Aim of the task: Find the lines in the records that carry the word "click". Copy each one.

# # # #

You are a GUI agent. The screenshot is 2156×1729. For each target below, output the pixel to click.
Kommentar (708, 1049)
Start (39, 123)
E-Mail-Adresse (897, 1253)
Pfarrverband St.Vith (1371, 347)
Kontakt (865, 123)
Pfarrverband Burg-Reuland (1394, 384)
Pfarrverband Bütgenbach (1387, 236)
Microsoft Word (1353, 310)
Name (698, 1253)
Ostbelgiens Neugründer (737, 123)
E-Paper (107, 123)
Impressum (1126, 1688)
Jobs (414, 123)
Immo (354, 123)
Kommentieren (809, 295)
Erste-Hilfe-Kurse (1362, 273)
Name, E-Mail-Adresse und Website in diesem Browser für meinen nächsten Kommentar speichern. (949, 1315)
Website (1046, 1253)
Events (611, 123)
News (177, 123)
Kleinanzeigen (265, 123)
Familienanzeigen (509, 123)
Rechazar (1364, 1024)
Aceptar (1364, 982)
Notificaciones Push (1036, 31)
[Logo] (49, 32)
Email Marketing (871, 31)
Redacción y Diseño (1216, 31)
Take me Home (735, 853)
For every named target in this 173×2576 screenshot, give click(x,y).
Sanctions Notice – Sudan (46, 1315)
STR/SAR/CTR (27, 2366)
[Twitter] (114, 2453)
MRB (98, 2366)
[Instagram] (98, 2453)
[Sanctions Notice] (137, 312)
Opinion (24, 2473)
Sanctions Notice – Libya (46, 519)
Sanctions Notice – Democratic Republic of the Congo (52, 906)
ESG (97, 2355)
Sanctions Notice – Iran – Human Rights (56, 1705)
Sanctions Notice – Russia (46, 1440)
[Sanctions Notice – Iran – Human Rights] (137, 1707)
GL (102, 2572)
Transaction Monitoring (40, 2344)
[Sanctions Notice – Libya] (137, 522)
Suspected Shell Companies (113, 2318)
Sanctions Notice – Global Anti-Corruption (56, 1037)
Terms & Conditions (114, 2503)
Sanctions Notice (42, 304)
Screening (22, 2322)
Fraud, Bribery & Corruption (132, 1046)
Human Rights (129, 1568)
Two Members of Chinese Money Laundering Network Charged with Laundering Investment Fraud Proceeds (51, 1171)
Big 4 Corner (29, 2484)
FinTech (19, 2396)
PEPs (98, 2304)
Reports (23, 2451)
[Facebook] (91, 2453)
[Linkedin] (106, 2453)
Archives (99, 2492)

# # # #

Result for this exercise:
You are a GUI agent. The screenshot is 2156×1729. For each target below, output the pixel to click.
For every named target in this 173×2576 screenshot, give click(x,y).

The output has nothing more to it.